Ein automatisches Prüfverfahren startet mit \(1\,000\,000\) möglichen Datensätzen. Nach jedem vollständigen Prüfdurchlauf bleiben im Modell \(65\,\%\) der zuvor noch möglichen Datensätze übrig. Das Verfahren soll die Zahl auf weniger als \(100\) reduzieren. Ein Prüfdurchlauf dauert \(12\,\text{s}\).

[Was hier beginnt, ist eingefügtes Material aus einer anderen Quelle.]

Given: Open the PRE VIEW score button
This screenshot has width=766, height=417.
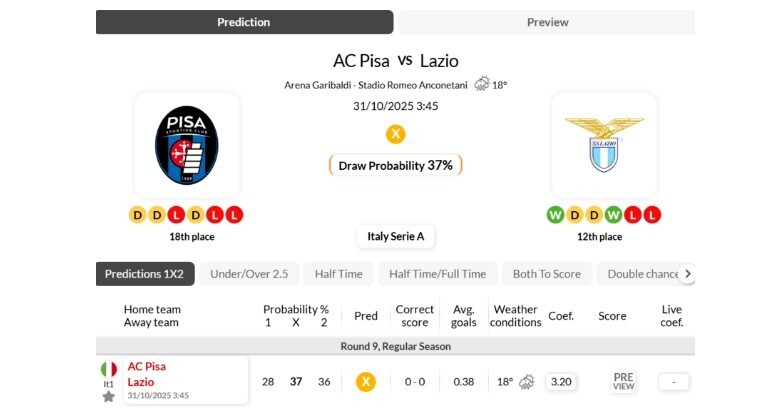Looking at the screenshot, I should click(623, 381).
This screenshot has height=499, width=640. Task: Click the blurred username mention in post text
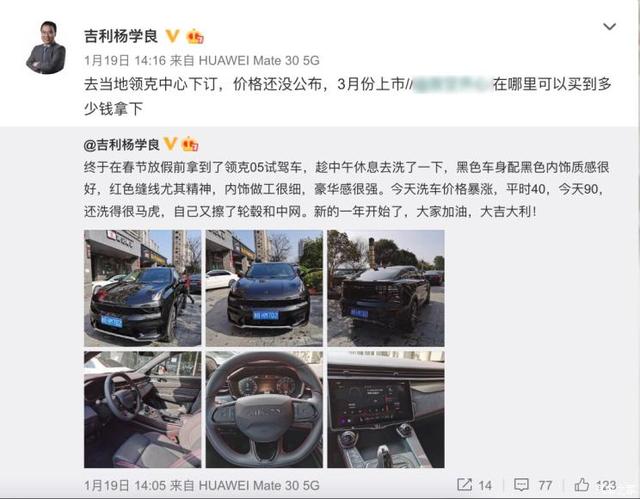[x=451, y=84]
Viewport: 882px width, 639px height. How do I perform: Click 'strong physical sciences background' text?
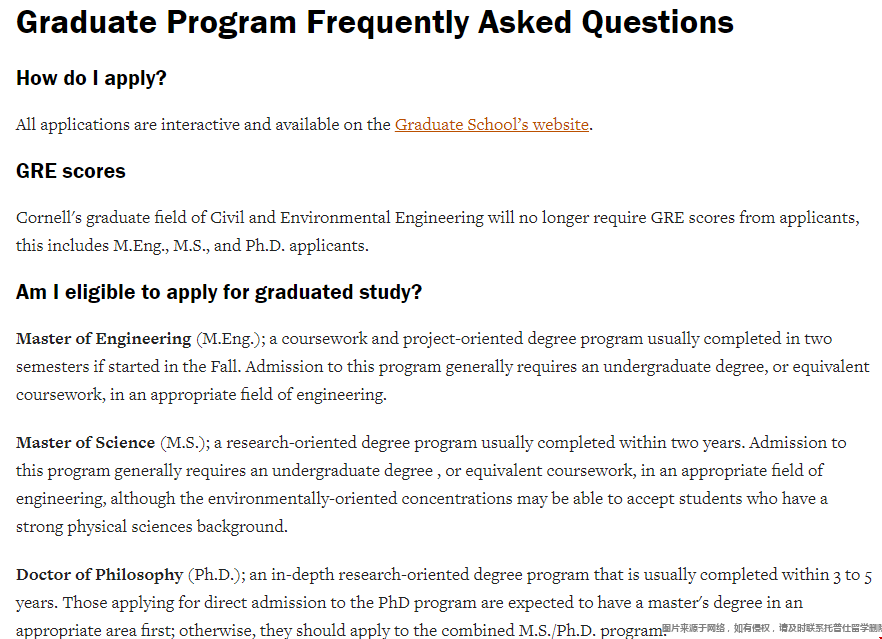pyautogui.click(x=151, y=526)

Bestimme die kleinste nötige Anzahl vollständiger Prüfdurchläufe. Entscheide anschließend, ob das Ziel innerhalb von \(4\) Minuten erreicht werden kann.
Denkanstöße
- Übersetze den verbleibenden Prozentsatz in den Faktor des wiederholten Prozesses und stelle ein Modell für \(n\) Durchläufe auf.
- Bestimme zuerst den logarithmischen Schwellenwert und entscheide danach, welche ganze Schrittzahl die strenge Zielbedingung erfüllt.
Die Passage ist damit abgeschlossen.